What is being asked —
Without including any pictures, reproduce all the lines below word for word.

[[ Data extract open ]]

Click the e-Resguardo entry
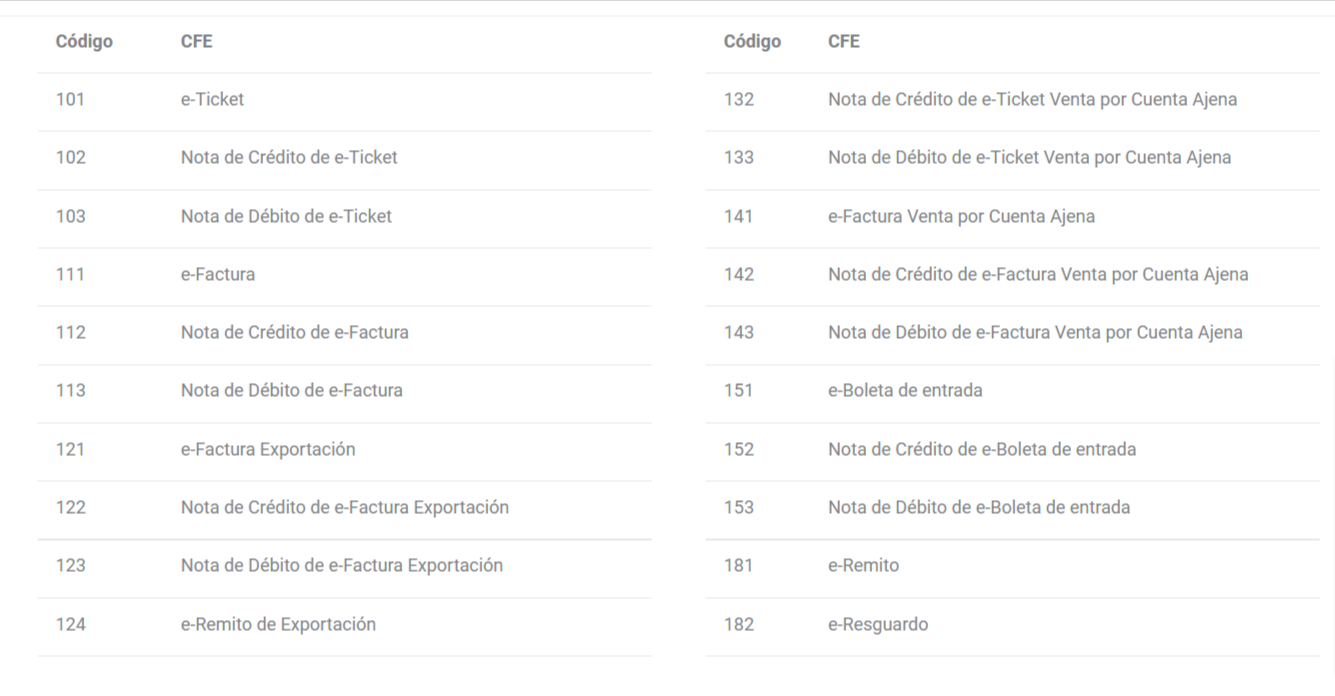This screenshot has width=1335, height=696. click(878, 625)
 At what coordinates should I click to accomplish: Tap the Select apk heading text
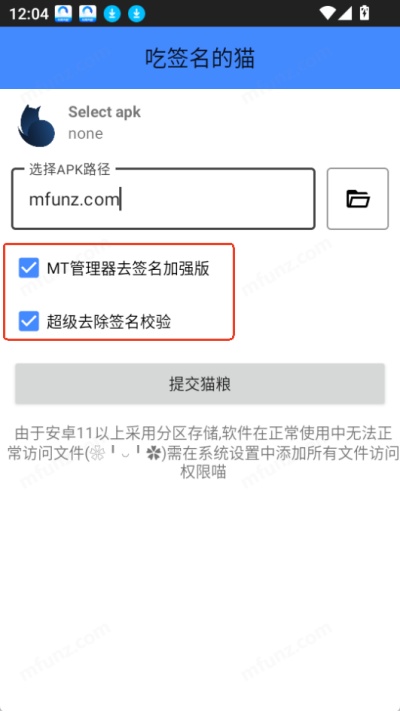tap(104, 112)

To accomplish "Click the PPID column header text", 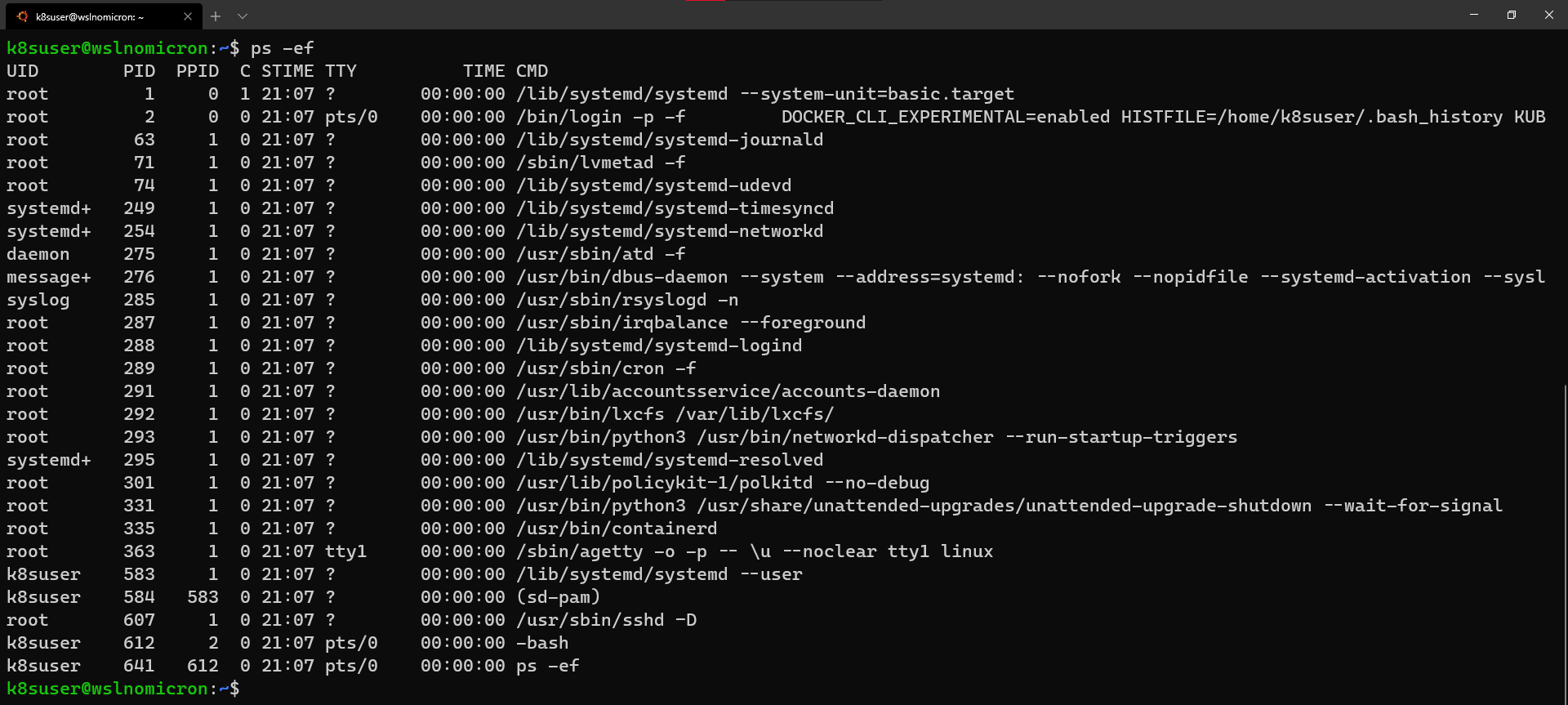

[[ Data extract closed ]]

Answer for this exercise —
Click the e-Resguardo entry
This screenshot has width=1335, height=696. click(878, 625)
 At what coordinates should I click to accomplish: Tap the Select apk heading text
tap(104, 112)

To accomplish "Click the PPID column header text", 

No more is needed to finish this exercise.